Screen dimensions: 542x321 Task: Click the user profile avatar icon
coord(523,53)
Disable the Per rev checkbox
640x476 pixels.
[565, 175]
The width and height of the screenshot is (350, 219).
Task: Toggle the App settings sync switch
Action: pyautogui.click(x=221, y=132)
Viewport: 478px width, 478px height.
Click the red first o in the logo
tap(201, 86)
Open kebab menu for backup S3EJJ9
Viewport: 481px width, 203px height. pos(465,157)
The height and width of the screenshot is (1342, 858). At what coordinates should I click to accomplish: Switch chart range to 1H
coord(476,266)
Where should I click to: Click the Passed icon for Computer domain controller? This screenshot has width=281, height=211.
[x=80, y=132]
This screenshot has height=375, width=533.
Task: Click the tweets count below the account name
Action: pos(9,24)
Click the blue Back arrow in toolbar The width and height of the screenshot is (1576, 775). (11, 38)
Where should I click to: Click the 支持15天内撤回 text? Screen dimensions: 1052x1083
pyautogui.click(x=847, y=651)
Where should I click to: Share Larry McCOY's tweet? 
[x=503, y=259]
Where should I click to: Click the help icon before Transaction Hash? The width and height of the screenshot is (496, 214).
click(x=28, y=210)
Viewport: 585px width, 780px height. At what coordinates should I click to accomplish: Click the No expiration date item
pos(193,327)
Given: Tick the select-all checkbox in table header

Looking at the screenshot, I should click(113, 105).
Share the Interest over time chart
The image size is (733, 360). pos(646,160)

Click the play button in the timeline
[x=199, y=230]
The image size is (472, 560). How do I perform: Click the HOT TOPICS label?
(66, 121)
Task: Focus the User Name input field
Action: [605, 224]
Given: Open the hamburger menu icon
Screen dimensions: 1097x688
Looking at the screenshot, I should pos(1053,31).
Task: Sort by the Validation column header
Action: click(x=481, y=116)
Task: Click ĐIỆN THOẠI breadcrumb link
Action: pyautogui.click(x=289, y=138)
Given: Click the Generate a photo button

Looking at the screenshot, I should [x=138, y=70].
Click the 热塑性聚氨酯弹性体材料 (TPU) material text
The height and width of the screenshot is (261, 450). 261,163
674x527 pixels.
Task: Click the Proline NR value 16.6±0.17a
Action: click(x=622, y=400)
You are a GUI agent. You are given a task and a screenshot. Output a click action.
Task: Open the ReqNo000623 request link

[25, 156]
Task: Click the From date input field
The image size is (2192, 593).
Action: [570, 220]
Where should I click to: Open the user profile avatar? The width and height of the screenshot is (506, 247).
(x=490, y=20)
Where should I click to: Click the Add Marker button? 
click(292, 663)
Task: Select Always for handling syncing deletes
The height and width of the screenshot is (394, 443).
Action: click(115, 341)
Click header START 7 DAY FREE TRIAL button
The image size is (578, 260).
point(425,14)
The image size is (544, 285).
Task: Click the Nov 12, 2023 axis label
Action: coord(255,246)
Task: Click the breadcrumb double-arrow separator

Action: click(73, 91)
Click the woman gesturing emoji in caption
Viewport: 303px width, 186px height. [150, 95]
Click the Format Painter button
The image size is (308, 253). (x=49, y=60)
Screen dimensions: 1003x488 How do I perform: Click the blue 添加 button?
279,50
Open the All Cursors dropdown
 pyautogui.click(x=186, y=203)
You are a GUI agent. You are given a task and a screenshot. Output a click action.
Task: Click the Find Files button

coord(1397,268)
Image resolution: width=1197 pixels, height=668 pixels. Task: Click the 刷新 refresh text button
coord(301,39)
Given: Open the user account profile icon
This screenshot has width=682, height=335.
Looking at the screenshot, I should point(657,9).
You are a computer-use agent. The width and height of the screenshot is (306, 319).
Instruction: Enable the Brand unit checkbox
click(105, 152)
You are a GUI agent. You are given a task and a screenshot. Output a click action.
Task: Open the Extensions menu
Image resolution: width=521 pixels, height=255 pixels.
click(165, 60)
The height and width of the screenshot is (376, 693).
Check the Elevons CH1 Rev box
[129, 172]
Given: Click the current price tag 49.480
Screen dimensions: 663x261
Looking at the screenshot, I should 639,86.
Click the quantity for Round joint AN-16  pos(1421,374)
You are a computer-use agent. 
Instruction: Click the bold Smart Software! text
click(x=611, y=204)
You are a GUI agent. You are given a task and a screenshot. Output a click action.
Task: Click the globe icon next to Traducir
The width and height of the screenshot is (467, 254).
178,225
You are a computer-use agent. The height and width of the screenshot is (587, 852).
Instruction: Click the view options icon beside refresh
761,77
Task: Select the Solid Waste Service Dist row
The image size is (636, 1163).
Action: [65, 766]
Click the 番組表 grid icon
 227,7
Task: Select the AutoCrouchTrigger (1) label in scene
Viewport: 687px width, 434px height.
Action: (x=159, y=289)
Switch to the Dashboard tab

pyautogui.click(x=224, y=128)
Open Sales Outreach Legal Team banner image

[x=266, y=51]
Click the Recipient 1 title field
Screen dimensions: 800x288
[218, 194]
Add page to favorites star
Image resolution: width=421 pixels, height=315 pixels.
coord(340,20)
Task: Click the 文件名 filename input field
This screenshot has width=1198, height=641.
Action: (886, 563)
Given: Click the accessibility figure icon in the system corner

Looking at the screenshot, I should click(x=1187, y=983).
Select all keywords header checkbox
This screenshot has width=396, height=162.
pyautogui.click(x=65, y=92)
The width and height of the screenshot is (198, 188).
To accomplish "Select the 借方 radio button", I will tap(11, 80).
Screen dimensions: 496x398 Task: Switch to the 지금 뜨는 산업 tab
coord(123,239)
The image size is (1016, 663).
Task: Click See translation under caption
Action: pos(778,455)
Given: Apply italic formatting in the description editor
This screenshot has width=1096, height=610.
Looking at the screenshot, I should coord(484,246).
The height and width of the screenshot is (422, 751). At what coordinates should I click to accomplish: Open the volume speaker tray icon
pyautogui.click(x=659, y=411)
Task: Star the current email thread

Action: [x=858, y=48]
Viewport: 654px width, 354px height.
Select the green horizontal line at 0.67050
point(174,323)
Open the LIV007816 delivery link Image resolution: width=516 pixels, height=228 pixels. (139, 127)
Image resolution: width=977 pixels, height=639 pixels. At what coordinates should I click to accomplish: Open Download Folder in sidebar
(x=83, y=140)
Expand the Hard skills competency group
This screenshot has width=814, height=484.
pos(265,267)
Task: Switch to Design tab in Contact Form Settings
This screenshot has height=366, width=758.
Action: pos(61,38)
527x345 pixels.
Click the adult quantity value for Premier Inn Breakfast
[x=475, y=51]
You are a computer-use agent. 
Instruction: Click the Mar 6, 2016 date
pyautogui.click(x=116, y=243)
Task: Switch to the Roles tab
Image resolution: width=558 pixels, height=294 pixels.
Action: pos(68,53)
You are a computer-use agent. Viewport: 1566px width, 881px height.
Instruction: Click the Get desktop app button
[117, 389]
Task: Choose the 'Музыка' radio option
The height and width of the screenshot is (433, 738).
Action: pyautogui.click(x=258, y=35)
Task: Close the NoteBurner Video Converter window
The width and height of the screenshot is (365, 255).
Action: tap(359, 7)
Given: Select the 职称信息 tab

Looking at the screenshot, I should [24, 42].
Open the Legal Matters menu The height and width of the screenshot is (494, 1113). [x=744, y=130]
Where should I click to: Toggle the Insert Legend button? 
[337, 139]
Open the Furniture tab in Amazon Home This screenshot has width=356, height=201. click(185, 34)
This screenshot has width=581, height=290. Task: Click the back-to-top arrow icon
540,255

####################

EXERCISE =>
Line by line, retype the records with no changes.

WRITTEN REPLY =>
Screen dimensions: 542x321 Task: Click the user profile avatar icon
coord(523,53)
Disable the Per rev checkbox
640x476 pixels.
[565, 175]
The width and height of the screenshot is (350, 219).
Task: Toggle the App settings sync switch
Action: pyautogui.click(x=221, y=132)
Viewport: 478px width, 478px height.
Click the red first o in the logo
tap(201, 86)
Open kebab menu for backup S3EJJ9
Viewport: 481px width, 203px height. pos(465,157)
The height and width of the screenshot is (1342, 858). At what coordinates should I click to accomplish: Switch chart range to 1H
coord(476,266)
Where should I click to: Click the Passed icon for Computer domain controller? This screenshot has width=281, height=211.
[x=80, y=132]
This screenshot has height=375, width=533.
Task: Click the tweets count below the account name
Action: pos(9,24)
Click the blue Back arrow in toolbar The width and height of the screenshot is (1576, 775). (11, 38)
Where should I click to: Click the 支持15天内撤回 text? Screen dimensions: 1052x1083
pyautogui.click(x=847, y=651)
Where should I click to: Share Larry McCOY's tweet? 
[x=503, y=259]
Where should I click to: Click the help icon before Transaction Hash? The width and height of the screenshot is (496, 214).
click(x=28, y=210)
Viewport: 585px width, 780px height. At what coordinates should I click to accomplish: Click the No expiration date item
pos(193,327)
Given: Tick the select-all checkbox in table header

Looking at the screenshot, I should click(113, 105).
Share the Interest over time chart
The image size is (733, 360). pos(646,160)

Click the play button in the timeline
[x=199, y=230]
The image size is (472, 560). How do I perform: Click the HOT TOPICS label?
(66, 121)
Task: Focus the User Name input field
Action: [605, 224]
Given: Open the hamburger menu icon
Screen dimensions: 1097x688
Looking at the screenshot, I should pos(1053,31).
Task: Sort by the Validation column header
Action: click(x=481, y=116)
Task: Click ĐIỆN THOẠI breadcrumb link
Action: pyautogui.click(x=289, y=138)
Given: Click the Generate a photo button

Looking at the screenshot, I should [x=138, y=70].
Click the 热塑性聚氨酯弹性体材料 (TPU) material text
The height and width of the screenshot is (261, 450). 261,163
674x527 pixels.
Task: Click the Proline NR value 16.6±0.17a
Action: click(x=622, y=400)
You are a GUI agent. You are given a task and a screenshot. Output a click action.
Task: Open the ReqNo000623 request link

[25, 156]
Task: Click the From date input field
The image size is (2192, 593).
Action: [570, 220]
Where should I click to: Open the user profile avatar? The width and height of the screenshot is (506, 247).
(x=490, y=20)
Where should I click to: Click the Add Marker button? 
click(292, 663)
Task: Select Always for handling syncing deletes
The height and width of the screenshot is (394, 443).
Action: click(115, 341)
Click header START 7 DAY FREE TRIAL button
The image size is (578, 260).
point(425,14)
The image size is (544, 285).
Task: Click the Nov 12, 2023 axis label
Action: coord(255,246)
Task: Click the breadcrumb double-arrow separator

Action: click(73, 91)
Click the woman gesturing emoji in caption
Viewport: 303px width, 186px height. [150, 95]
Click the Format Painter button
The image size is (308, 253). (x=49, y=60)
Screen dimensions: 1003x488 How do I perform: Click the blue 添加 button?
279,50
Open the All Cursors dropdown
 pyautogui.click(x=186, y=203)
You are a GUI agent. You are given a task and a screenshot. Output a click action.
Task: Click the Find Files button

coord(1397,268)
Image resolution: width=1197 pixels, height=668 pixels. Task: Click the 刷新 refresh text button
coord(301,39)
Given: Open the user account profile icon
This screenshot has width=682, height=335.
Looking at the screenshot, I should point(657,9).
You are a computer-use agent. The width and height of the screenshot is (306, 319).
Instruction: Enable the Brand unit checkbox
click(105, 152)
You are a GUI agent. You are given a task and a screenshot. Output a click action.
Task: Open the Extensions menu
Image resolution: width=521 pixels, height=255 pixels.
click(165, 60)
The height and width of the screenshot is (376, 693).
Check the Elevons CH1 Rev box
[129, 172]
Given: Click the current price tag 49.480
Screen dimensions: 663x261
Looking at the screenshot, I should 639,86.
Click the quantity for Round joint AN-16  pos(1421,374)
You are a computer-use agent. 
Instruction: Click the bold Smart Software! text
click(x=611, y=204)
You are a GUI agent. You are given a task and a screenshot. Output a click action.
Task: Click the globe icon next to Traducir
The width and height of the screenshot is (467, 254).
178,225
You are a computer-use agent. The height and width of the screenshot is (587, 852).
Instruction: Click the view options icon beside refresh
761,77
Task: Select the Solid Waste Service Dist row
The image size is (636, 1163).
Action: [65, 766]
Click the 番組表 grid icon
 227,7
Task: Select the AutoCrouchTrigger (1) label in scene
Viewport: 687px width, 434px height.
Action: (x=159, y=289)
Switch to the Dashboard tab

pyautogui.click(x=224, y=128)
Open Sales Outreach Legal Team banner image

[x=266, y=51]
Click the Recipient 1 title field
Screen dimensions: 800x288
[218, 194]
Add page to favorites star
Image resolution: width=421 pixels, height=315 pixels.
coord(340,20)
Task: Click the 文件名 filename input field
This screenshot has width=1198, height=641.
Action: (886, 563)
Given: Click the accessibility figure icon in the system corner

Looking at the screenshot, I should click(x=1187, y=983).
Select all keywords header checkbox
This screenshot has width=396, height=162.
pyautogui.click(x=65, y=92)
The width and height of the screenshot is (198, 188).
To accomplish "Select the 借方 radio button", I will tap(11, 80).
Screen dimensions: 496x398 Task: Switch to the 지금 뜨는 산업 tab
coord(123,239)
The image size is (1016, 663).
Task: Click See translation under caption
Action: pos(778,455)
Given: Apply italic formatting in the description editor
This screenshot has width=1096, height=610.
Looking at the screenshot, I should coord(484,246).
The height and width of the screenshot is (422, 751). At what coordinates should I click to accomplish: Open the volume speaker tray icon
pyautogui.click(x=659, y=411)
Task: Star the current email thread

Action: [x=858, y=48]
Viewport: 654px width, 354px height.
Select the green horizontal line at 0.67050
point(174,323)
Open the LIV007816 delivery link Image resolution: width=516 pixels, height=228 pixels. (139, 127)
Image resolution: width=977 pixels, height=639 pixels. At what coordinates should I click to accomplish: Open Download Folder in sidebar
(x=83, y=140)
Expand the Hard skills competency group
This screenshot has width=814, height=484.
pos(265,267)
Task: Switch to Design tab in Contact Form Settings
This screenshot has height=366, width=758.
Action: pos(61,38)
527x345 pixels.
Click the adult quantity value for Premier Inn Breakfast
[x=475, y=51]
You are a computer-use agent. 
Instruction: Click the Mar 6, 2016 date
pyautogui.click(x=116, y=243)
Task: Switch to the Roles tab
Image resolution: width=558 pixels, height=294 pixels.
Action: pos(68,53)
You are a computer-use agent. Viewport: 1566px width, 881px height.
Instruction: Click the Get desktop app button
[117, 389]
Task: Choose the 'Музыка' radio option
The height and width of the screenshot is (433, 738).
Action: pyautogui.click(x=258, y=35)
Task: Close the NoteBurner Video Converter window
The width and height of the screenshot is (365, 255).
Action: tap(359, 7)
Given: Select the 职称信息 tab

Looking at the screenshot, I should [24, 42].
Open the Legal Matters menu The height and width of the screenshot is (494, 1113). [x=744, y=130]
Where should I click to: Toggle the Insert Legend button? 
[337, 139]
Open the Furniture tab in Amazon Home This screenshot has width=356, height=201. click(185, 34)
This screenshot has width=581, height=290. Task: Click the back-to-top arrow icon
540,255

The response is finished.